Media release 6 July 2017
The Multiple Sclerosis Society of New Zealand (MSNZ) is extremely concerned about the negative impact of the current shortage of neurologists and multiple sclerosis (MS) nurses in DHBs around New Zealand.
“The shortage of funding for these specific medical professionals is leading to increased and prolonged waiting times for both people diagnosed with MS, and those awaiting neurology appointments to determine a diagnosis,” says MSNZ Vice-President Neil Woodhams.
“New Zealand currently has just over half of the neurologists it should have given its population,” he says.
An article in the August 2015 New Zealand Medical Journal said that New Zealand should have one neurologist per 70,000 people in order to meet internationally-approved standards of care. This equates to 65 neurologists for a population of 4.5 million.

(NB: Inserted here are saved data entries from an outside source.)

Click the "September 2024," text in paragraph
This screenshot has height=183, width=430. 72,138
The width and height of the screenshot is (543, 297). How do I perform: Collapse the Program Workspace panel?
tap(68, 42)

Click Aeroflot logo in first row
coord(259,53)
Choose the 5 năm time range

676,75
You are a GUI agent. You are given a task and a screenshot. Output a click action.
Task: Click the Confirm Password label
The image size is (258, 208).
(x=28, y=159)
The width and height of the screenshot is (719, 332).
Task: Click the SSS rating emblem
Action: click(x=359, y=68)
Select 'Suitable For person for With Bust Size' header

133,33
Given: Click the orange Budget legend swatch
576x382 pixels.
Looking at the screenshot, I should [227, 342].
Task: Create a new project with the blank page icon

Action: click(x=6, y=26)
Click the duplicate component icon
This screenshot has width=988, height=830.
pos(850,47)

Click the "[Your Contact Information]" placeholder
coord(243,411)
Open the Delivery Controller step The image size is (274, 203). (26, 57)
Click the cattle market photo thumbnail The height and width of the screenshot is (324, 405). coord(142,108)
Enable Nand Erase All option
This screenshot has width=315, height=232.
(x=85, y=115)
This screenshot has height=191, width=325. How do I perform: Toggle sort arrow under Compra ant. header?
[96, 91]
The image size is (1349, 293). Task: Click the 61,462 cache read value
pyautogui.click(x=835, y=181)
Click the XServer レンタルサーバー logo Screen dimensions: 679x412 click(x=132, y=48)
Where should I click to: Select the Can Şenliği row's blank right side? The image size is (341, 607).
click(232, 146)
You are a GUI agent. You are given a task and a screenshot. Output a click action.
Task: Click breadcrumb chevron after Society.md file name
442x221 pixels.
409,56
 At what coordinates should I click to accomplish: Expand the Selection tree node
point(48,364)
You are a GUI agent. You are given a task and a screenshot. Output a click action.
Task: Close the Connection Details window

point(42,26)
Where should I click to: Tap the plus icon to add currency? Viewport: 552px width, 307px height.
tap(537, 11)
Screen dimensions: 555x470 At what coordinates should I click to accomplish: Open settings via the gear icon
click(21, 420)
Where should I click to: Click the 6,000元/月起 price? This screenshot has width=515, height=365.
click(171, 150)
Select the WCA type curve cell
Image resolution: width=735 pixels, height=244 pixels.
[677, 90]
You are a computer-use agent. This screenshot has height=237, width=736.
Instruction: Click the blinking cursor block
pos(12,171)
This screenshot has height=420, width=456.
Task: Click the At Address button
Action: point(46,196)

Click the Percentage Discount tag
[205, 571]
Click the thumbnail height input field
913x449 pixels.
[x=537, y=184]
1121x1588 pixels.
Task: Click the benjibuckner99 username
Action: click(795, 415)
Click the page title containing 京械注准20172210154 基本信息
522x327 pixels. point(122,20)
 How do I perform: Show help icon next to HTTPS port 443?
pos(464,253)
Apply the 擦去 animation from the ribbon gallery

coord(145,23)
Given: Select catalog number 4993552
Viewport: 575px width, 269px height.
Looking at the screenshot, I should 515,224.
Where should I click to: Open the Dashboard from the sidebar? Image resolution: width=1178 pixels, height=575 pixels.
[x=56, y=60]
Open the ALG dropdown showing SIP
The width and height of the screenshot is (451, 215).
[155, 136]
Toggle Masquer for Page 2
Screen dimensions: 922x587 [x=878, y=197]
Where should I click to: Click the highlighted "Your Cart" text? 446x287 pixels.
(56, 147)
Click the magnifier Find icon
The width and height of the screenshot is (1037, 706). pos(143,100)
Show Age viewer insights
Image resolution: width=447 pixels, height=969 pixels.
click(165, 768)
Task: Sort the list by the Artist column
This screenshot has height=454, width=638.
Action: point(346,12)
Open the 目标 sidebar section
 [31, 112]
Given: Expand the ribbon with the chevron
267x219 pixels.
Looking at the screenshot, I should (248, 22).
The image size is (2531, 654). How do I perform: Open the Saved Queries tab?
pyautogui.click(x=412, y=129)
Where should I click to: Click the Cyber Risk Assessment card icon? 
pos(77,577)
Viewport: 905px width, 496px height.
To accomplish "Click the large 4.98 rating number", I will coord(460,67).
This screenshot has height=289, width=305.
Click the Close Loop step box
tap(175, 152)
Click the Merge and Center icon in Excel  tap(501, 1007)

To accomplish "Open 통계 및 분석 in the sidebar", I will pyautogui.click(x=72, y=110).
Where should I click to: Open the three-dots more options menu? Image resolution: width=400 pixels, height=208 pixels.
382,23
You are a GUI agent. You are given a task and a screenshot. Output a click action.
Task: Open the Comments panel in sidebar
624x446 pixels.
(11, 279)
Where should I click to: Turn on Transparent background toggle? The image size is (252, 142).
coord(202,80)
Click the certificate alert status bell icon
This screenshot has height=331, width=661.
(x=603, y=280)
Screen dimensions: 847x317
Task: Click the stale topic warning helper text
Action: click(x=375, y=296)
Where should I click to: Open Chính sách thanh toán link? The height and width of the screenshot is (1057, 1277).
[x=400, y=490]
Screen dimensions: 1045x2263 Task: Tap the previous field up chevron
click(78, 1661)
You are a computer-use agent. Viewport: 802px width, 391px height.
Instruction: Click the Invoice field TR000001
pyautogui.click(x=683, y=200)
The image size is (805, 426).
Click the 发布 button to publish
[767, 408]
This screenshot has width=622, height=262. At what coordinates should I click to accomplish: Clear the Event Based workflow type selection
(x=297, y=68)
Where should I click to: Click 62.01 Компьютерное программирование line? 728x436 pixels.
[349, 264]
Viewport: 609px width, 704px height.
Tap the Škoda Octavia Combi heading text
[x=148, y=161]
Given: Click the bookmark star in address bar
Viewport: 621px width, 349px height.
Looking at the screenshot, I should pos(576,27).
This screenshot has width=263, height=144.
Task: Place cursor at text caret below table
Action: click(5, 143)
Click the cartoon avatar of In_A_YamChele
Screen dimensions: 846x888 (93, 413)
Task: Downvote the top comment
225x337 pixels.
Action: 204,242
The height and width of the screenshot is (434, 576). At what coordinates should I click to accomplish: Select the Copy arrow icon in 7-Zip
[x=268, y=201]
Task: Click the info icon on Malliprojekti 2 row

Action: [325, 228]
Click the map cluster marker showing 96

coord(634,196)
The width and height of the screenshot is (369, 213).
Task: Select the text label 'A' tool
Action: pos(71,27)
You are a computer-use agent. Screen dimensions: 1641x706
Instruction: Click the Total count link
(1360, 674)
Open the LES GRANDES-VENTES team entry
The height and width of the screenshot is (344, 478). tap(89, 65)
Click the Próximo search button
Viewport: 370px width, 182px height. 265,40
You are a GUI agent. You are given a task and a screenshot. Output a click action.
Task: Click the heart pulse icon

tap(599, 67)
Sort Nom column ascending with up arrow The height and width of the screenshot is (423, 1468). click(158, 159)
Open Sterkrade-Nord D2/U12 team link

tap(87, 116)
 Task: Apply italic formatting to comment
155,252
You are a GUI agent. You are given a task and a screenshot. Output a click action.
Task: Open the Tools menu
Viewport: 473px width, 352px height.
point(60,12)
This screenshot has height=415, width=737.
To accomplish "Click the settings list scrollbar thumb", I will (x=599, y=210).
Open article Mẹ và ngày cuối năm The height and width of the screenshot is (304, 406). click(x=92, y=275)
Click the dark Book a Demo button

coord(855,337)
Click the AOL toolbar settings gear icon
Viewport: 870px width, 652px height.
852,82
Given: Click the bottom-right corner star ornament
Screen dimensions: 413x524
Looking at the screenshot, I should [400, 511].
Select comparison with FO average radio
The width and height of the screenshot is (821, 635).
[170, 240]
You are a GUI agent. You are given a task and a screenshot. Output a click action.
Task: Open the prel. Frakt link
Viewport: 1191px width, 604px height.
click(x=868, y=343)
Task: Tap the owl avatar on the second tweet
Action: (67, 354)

“New Zealand only has 37 full-time equivalent neurologists employed in DHBs across the country. This figure is a disgrace. Unfortunately, we believe that New Zealanders are being conditioned to accept this level of service as the norm,” says Woodhams.
“The NZ health system is already seriously short of neurologists and the position will only get worse, with 50% of current neurologists due to turn 65 in the next 12 years. DHBs need to allocate more funding to employ and retain both New Zealand-trained and international neurologists.
“As a result of these shortages, neurologists, MS nurses, and other staff are being placed under intolerable pressure to try and provide an adequate service. It is unfortunate that DHB management is not supporting their efforts with increased resources.”
Woodhams describes examples of the effects that the shortage is having on New Zealanders with MS. “The waiting times for people to see a neurologist are unacceptable. Rotorua has only 19 neurology clinic appointment days per year, and Auckland has one neurologist per 160,000 people. In Taranaki and South Canterbury people are waiting four months for an initial appointment and in Palmerston North we have reports of people waiting 15 months for a follow-up.”
Delays such as this are critical for people with MS as early diagnosis and treatment are crucial in limiting and managing the often irreversible, progressive deterioration caused by the condition.
Itis not only the lack of neurologists and specialist nurses that are causing delays, says Woodhams. “Currently, access for specialist assessments, MRIs and other diagnosis and monitoring procedures are not provided in a timely manner by many DHBs. We know this because of a recent OIA request made to New Zealand DHBs.
“In Canterbury people were recently waiting more than six months for the results of MRI scans. Delays can mean that a person with MS cannot access the treatment they desperately need in a timely manner which may result in disease progression and disability.
“Positive steps in the treatment of MS have been made in New Zealand over recent years with four new drugs being funded in the last three years. However, the lack of resources means some people are unable to access these drugs and treatments,” says Woodhams.